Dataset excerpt
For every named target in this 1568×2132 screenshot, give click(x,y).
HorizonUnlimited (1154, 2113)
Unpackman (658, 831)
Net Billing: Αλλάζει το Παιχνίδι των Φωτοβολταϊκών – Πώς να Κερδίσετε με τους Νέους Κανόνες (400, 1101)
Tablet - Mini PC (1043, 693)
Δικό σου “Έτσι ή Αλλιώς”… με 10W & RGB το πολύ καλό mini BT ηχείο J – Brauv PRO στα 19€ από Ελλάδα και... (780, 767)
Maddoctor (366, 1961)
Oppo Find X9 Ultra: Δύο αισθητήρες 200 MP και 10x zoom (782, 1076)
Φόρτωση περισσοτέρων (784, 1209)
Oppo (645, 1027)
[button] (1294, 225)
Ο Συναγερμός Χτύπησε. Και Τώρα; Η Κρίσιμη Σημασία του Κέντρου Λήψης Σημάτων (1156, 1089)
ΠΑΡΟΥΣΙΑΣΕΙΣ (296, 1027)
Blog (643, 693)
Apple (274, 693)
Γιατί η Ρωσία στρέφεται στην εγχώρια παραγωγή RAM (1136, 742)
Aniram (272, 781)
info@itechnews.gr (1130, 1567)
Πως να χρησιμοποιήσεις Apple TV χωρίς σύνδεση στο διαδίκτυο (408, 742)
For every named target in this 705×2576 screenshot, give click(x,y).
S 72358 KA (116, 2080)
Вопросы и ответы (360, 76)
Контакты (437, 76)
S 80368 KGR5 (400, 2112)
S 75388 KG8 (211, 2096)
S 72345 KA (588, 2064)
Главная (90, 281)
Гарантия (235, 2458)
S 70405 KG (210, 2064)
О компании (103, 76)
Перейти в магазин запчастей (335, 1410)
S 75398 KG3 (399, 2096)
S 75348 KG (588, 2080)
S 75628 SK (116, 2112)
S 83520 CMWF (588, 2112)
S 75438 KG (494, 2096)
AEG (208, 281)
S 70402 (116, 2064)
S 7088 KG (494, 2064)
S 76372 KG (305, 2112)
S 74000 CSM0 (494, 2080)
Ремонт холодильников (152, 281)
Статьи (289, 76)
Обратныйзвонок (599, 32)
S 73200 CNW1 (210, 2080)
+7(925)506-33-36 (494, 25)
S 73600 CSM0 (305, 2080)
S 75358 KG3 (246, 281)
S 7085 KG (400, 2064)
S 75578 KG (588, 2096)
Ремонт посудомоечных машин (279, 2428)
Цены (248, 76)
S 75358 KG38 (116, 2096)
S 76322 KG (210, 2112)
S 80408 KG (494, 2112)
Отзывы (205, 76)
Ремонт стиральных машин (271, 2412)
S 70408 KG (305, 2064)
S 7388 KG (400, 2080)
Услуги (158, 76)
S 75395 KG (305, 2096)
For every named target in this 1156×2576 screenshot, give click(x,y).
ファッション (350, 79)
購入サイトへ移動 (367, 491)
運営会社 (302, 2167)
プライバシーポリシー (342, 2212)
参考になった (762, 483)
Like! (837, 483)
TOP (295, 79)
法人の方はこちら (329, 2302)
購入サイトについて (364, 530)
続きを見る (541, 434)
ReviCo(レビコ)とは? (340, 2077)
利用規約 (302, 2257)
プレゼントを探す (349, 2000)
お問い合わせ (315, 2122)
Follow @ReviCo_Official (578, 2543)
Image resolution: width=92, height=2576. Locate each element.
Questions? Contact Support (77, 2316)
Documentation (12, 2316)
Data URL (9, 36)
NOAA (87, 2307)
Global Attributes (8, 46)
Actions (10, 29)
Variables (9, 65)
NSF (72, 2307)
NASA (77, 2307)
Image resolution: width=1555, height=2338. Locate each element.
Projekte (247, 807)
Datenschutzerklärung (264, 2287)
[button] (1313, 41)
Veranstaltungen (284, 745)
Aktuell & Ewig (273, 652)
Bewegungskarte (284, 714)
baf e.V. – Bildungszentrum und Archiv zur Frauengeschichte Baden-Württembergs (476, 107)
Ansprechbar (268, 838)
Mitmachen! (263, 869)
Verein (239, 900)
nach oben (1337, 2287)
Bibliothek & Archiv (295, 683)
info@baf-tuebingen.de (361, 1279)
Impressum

• **TASK PROMPT**
Copy out the rows above without any changes, starting with the row that contains "Ремонт посудомоечных машин (279, 2428)" and ending with the row that contains "NASA (77, 2307)", with both of those rows included.

• **RESPONSE FOR THIS EXERCISE**
Ремонт посудомоечных машин (279, 2428)
Цены (248, 76)
S 75358 KG38 (116, 2096)
S 76322 KG (210, 2112)
S 80408 KG (494, 2112)
Отзывы (205, 76)
Ремонт стиральных машин (271, 2412)
S 70408 KG (305, 2064)
S 7388 KG (400, 2080)
Услуги (158, 76)
S 75395 KG (305, 2096)
For every named target in this 1156×2576 screenshot, give click(x,y).
ファッション (350, 79)
購入サイトへ移動 (367, 491)
運営会社 (302, 2167)
プライバシーポリシー (342, 2212)
参考になった (762, 483)
Like! (837, 483)
TOP (295, 79)
法人の方はこちら (329, 2302)
購入サイトについて (364, 530)
続きを見る (541, 434)
ReviCo(レビコ)とは? (340, 2077)
利用規約 (302, 2257)
プレゼントを探す (349, 2000)
お問い合わせ (315, 2122)
Follow @ReviCo_Official (578, 2543)
Image resolution: width=92, height=2576. Locate each element.
Questions? Contact Support (77, 2316)
Documentation (12, 2316)
Data URL (9, 36)
NOAA (87, 2307)
Global Attributes (8, 46)
Actions (10, 29)
Variables (9, 65)
NSF (72, 2307)
NASA (77, 2307)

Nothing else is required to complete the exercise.